Elsa Carat Rencontre surprise à l'hôpital St Georges 5

5

Je déambulais dans les couloirs, sonné. De revoir Audrey ? D’apprendre qu’elle était avec quelqu’un ? Sûrement un peu de tout ça. Je n’avais même pas eu un mot gentil pour son compagnon souffrant. Je me décidai à l’attendre pour réparer cet oubli. Je ne voulais pas qu’elle puisse croire que sa vie ne m’intéressait pas. Ce n’était pas le cas. Ça ne l’avait jamais été.

Du plus loin que je m’en souvienne, Audrey avait toujours été ma plus fidèle amie. A un moment donné, elle était même devenue plus que ça. Mais elle ne me voyait pas de la même manière. Nos chemins avaient pris des directions différentes au fil des années, nous étions partis étudier à des centaines de kilomètres de distance, nous avions rencontré d’autres personnes chacun de notre côté, mais nous finissions toujours par nous retrouver dans la même ville. Celle qui nous avait vus grandir.

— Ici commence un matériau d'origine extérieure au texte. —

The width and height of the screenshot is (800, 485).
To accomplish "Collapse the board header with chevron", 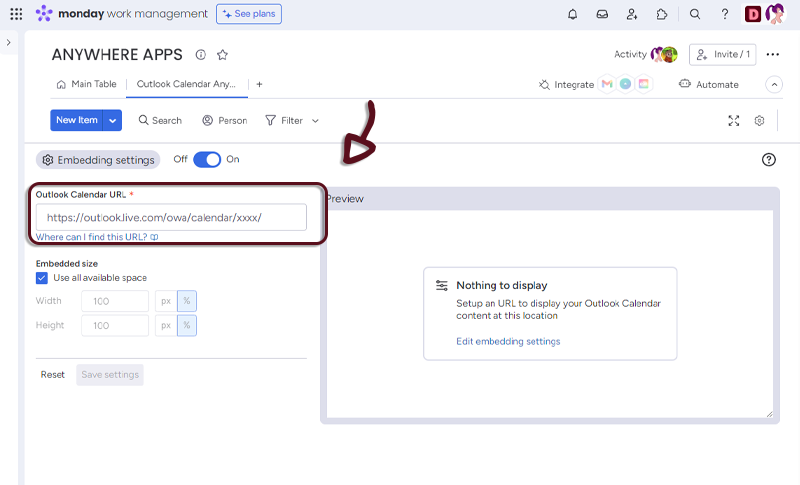I will 773,85.
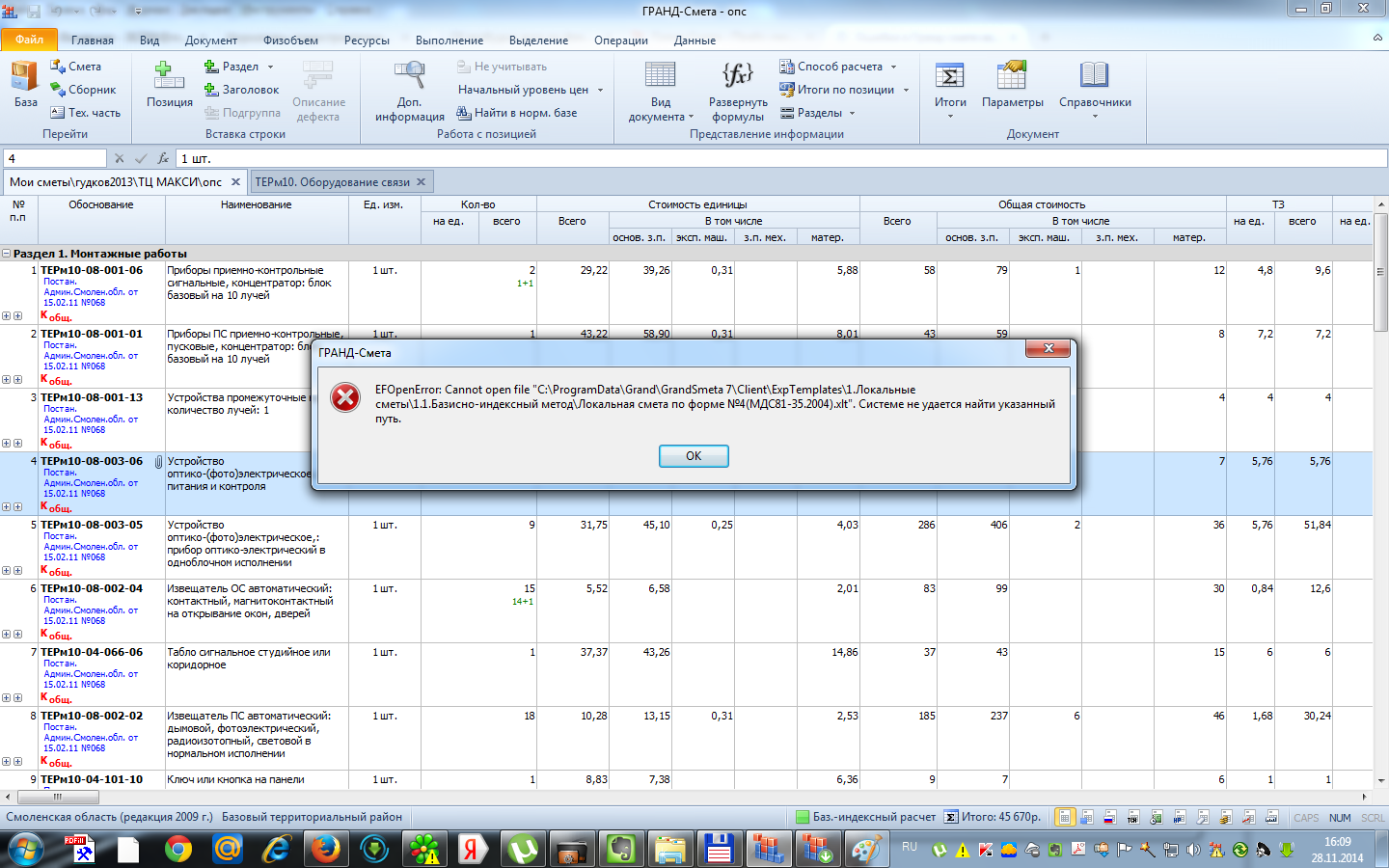This screenshot has height=868, width=1389.
Task: Open the Справочники book icon
Action: point(1095,77)
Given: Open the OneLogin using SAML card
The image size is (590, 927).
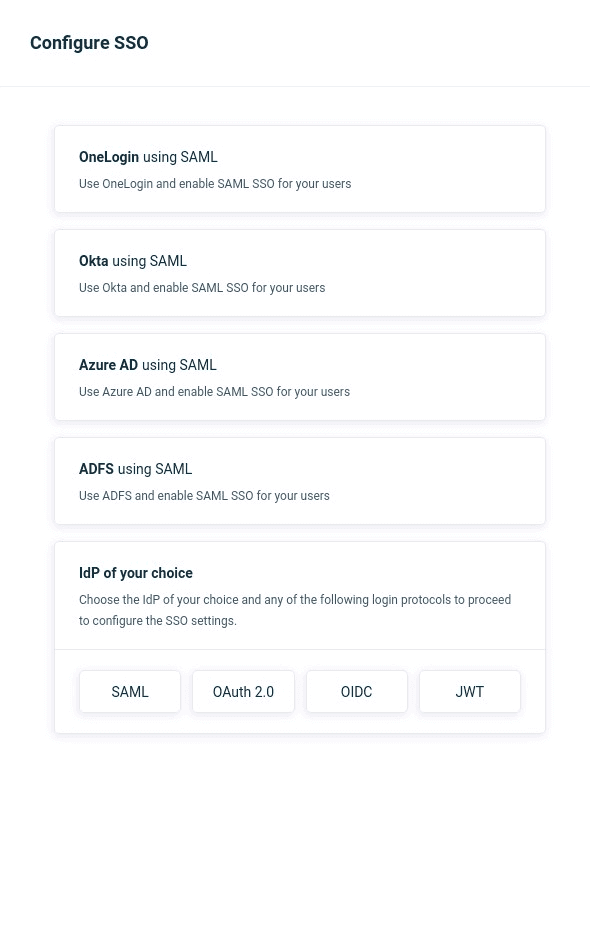Looking at the screenshot, I should click(x=300, y=169).
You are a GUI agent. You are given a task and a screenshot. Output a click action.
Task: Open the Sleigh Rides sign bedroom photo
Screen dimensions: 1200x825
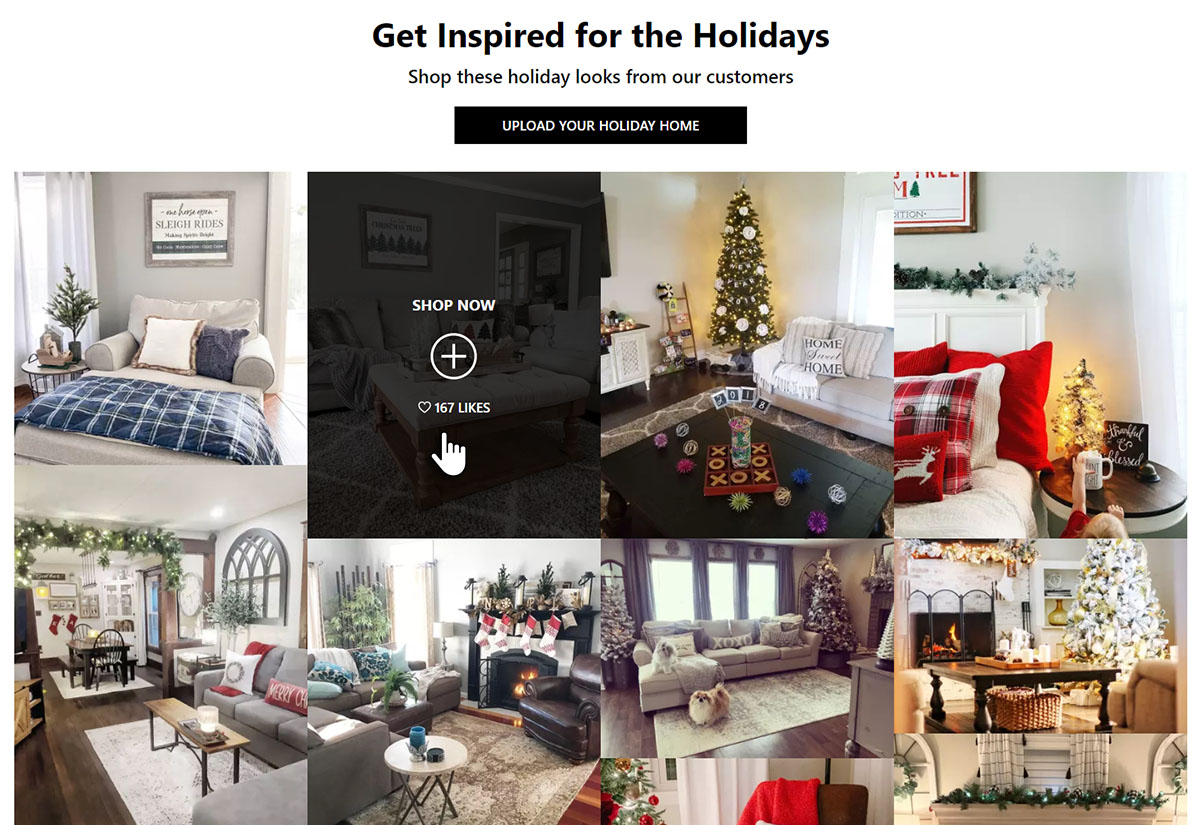point(160,318)
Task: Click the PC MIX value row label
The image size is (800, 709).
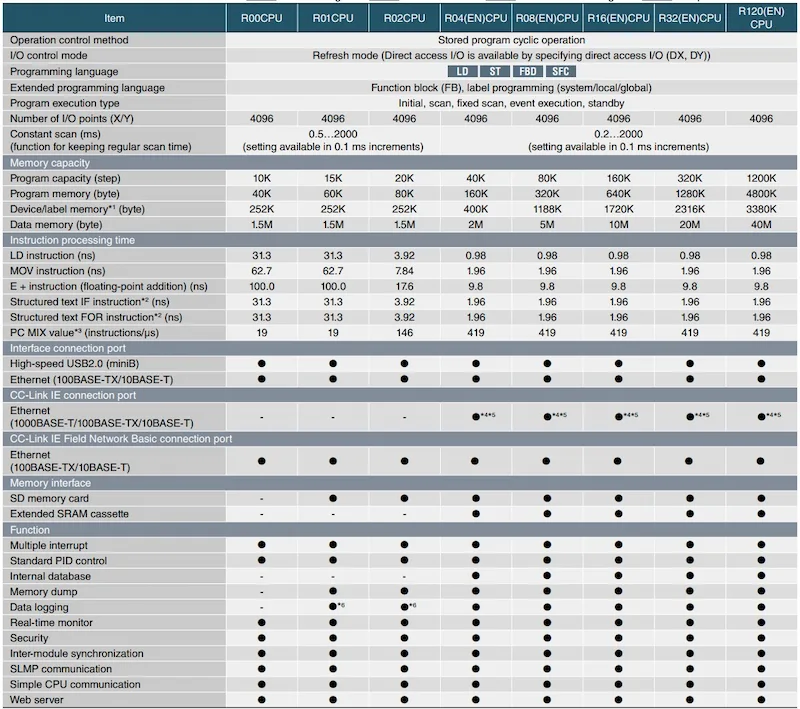Action: pos(84,333)
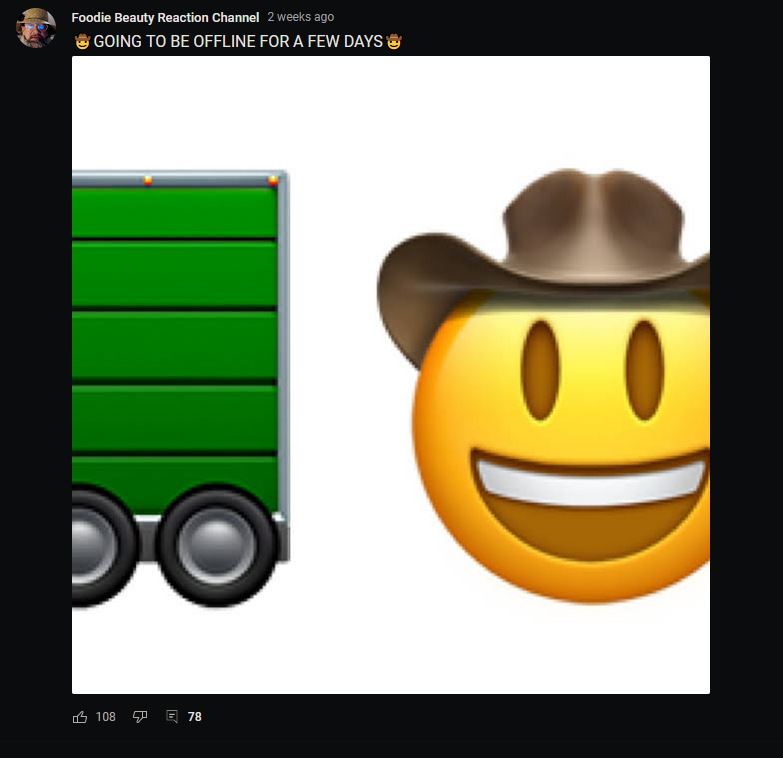Open comments using the comment icon

(172, 717)
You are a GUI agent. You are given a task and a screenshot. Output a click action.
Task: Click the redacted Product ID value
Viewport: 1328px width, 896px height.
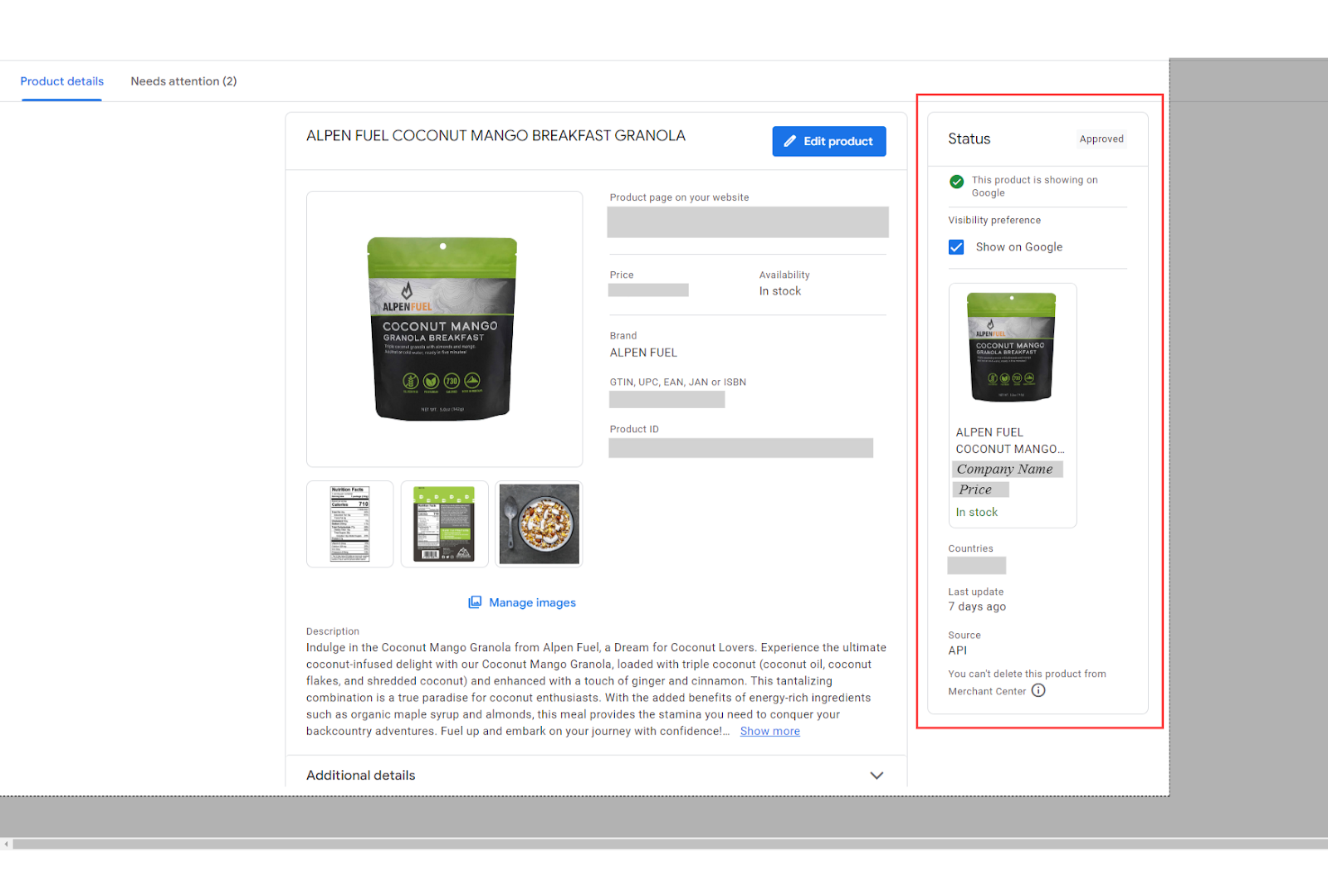click(x=740, y=448)
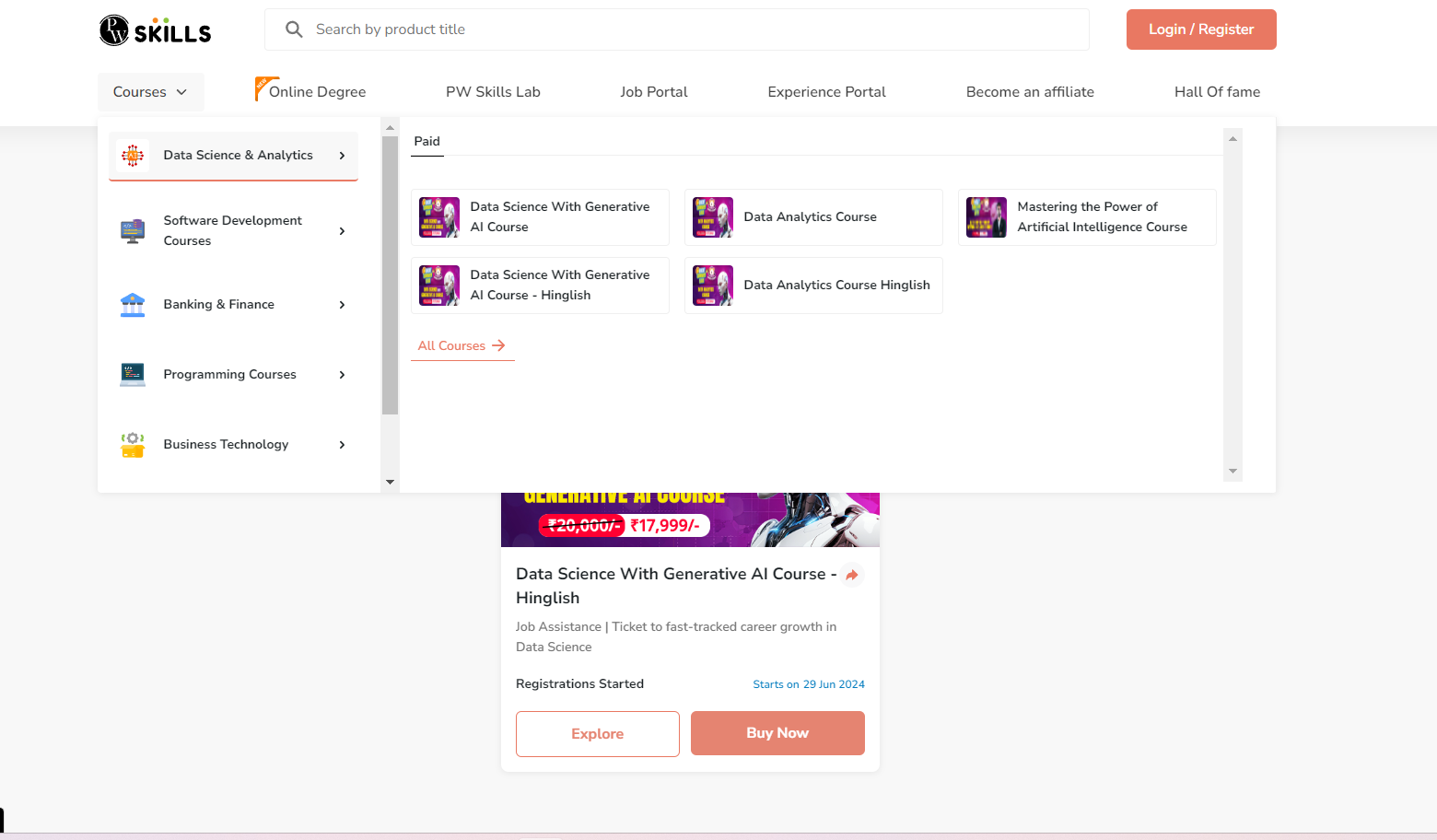
Task: Click the Login / Register button
Action: pyautogui.click(x=1200, y=29)
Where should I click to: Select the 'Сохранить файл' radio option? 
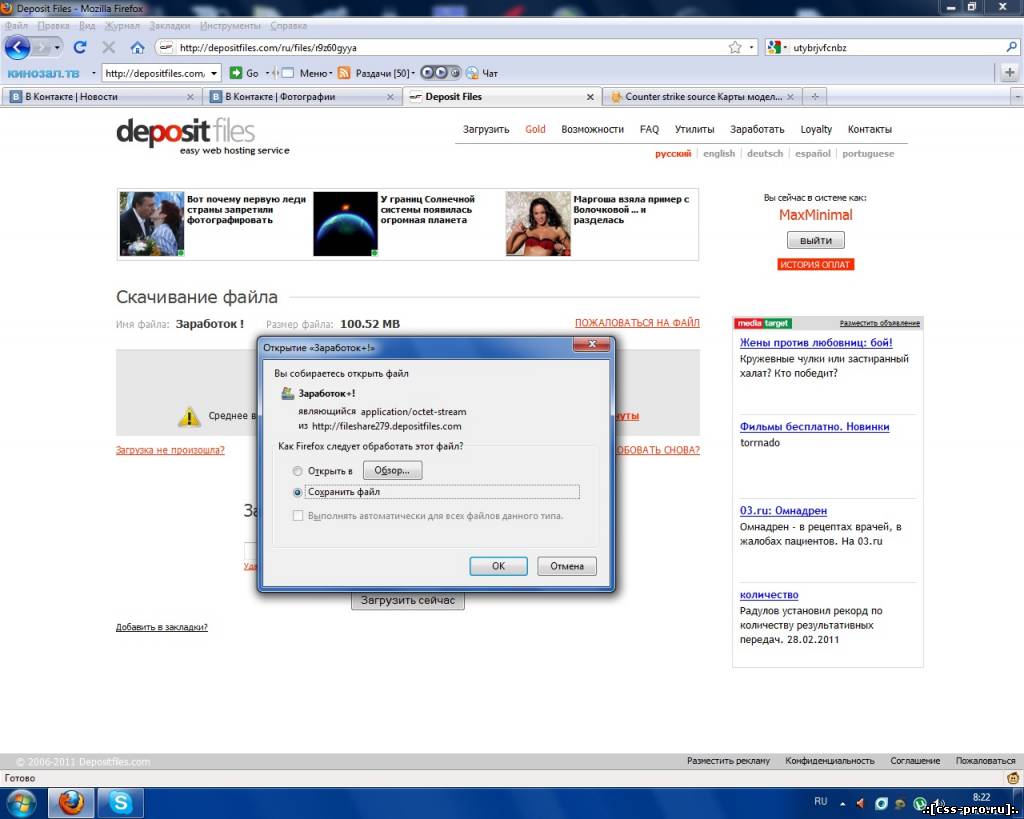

J’ignorais si quelque chose pouvait vraiment nous manquer pendant qu’on était dans le coma mais, une chose était sûre, j’étais particulièrement heureux de retrouver son sourire, sa spontanéité et ses facéties. Curieusement, même si ça m’avait fait un choc de la revoir ici, je n’arrivais pas à imaginer que ça faisait plus d’un an que je n’avais pas discuté avec elle.

La voix de Maude derrière mon dos m’arracha à mes pensées.

— Sylvain ? Tu es là ! Bon sang ! Ton frère et moi, on te cherche partout depuis une bonne demi-heure ! Où étais-tu passé ?

— Désolé, une amie à moi a fait un malaise et je l’ai accompagnée dans une petite salle. J’ai pas pensé à prévenir Jérèm’… Tu te souviens d’Audrey ? Mon amie d’enfance ?

Maude qui était venue à ma rencontre eut un léger mouvement de recul.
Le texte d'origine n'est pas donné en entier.